Output only the stretch of the listing that starts at the line containing "Click the Compartilhar arrow icon" and ends at the line containing "The width and height of the screenshot is (492, 345).", reproduced exactly with both ends.

*Material provided*.
· · ·
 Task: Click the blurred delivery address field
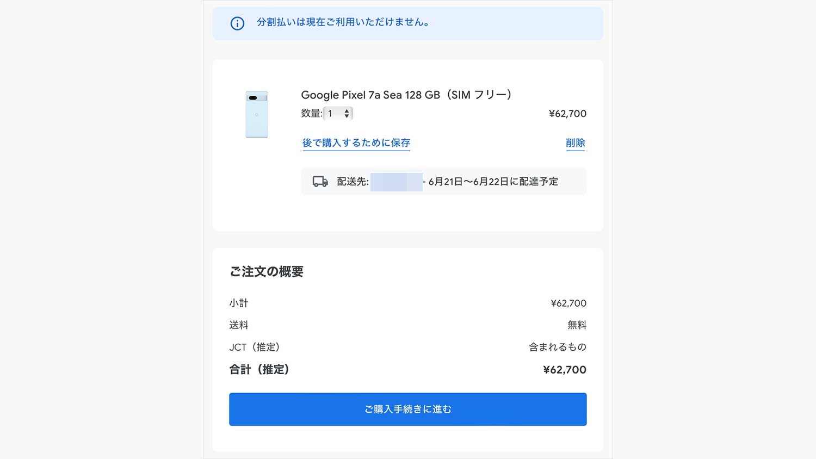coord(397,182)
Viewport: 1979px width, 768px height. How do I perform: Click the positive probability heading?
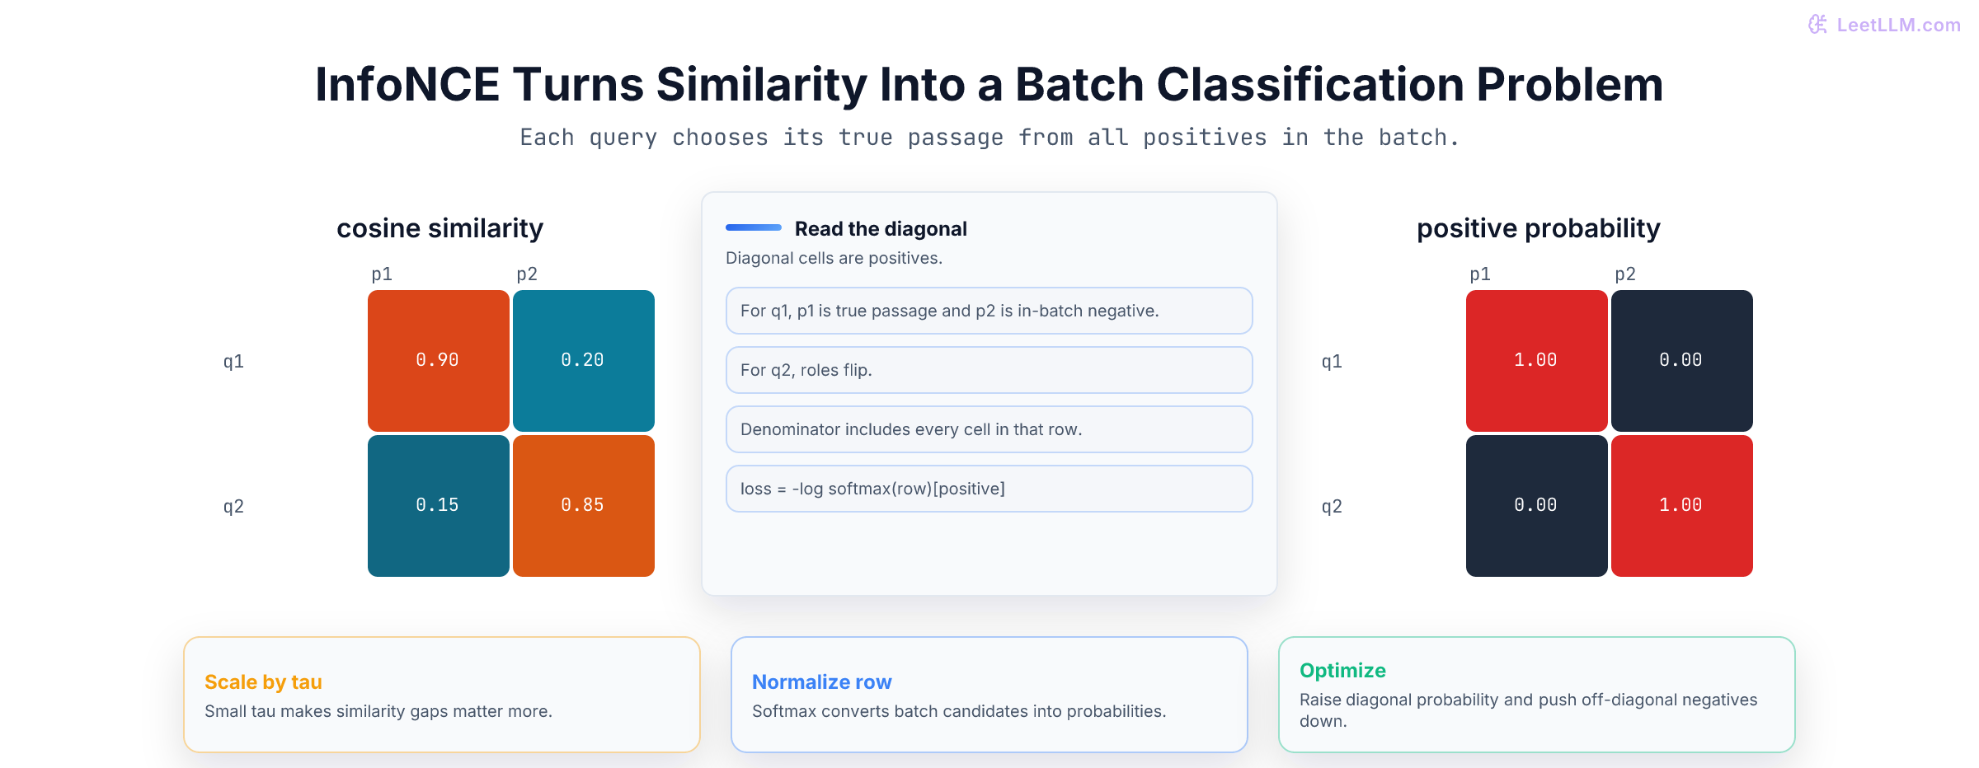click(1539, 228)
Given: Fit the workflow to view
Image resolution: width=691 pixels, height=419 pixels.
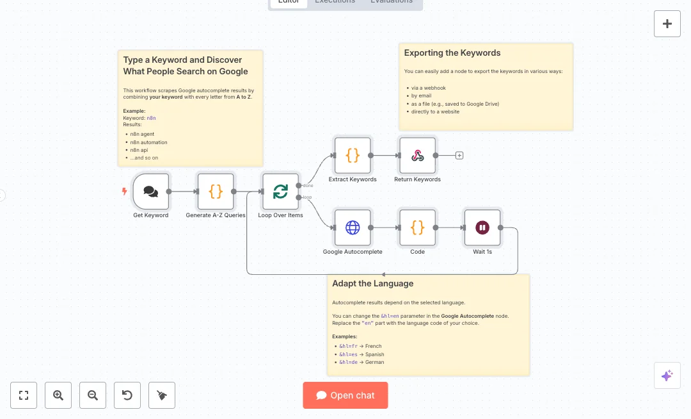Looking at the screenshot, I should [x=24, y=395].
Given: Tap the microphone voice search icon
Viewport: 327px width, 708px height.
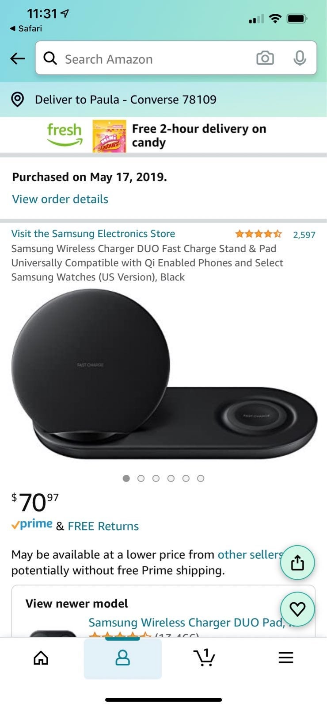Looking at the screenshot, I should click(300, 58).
· · ·
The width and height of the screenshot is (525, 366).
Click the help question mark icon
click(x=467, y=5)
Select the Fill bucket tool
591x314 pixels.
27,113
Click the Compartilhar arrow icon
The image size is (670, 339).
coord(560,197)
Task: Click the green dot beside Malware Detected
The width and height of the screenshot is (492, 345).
· · ·
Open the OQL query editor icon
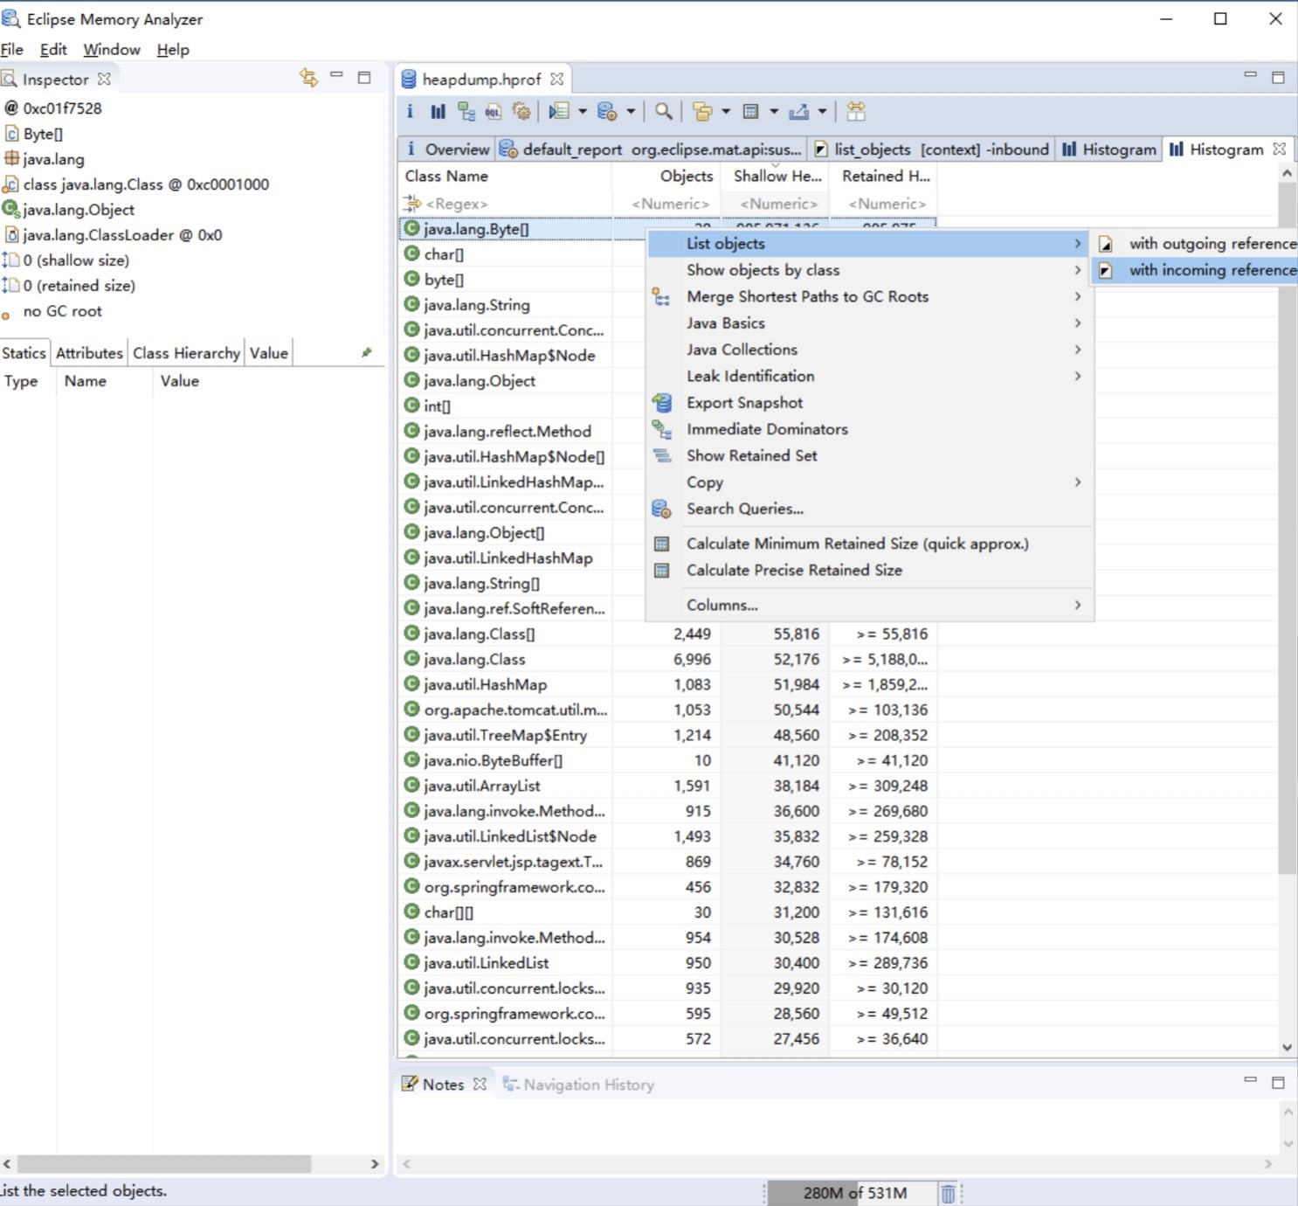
· · ·
*Exercise result*.
Click the Compartilhar arrow icon
The image size is (670, 339).
coord(560,197)
Task: Click the green dot beside Malware Detected
The width and height of the screenshot is (492, 345).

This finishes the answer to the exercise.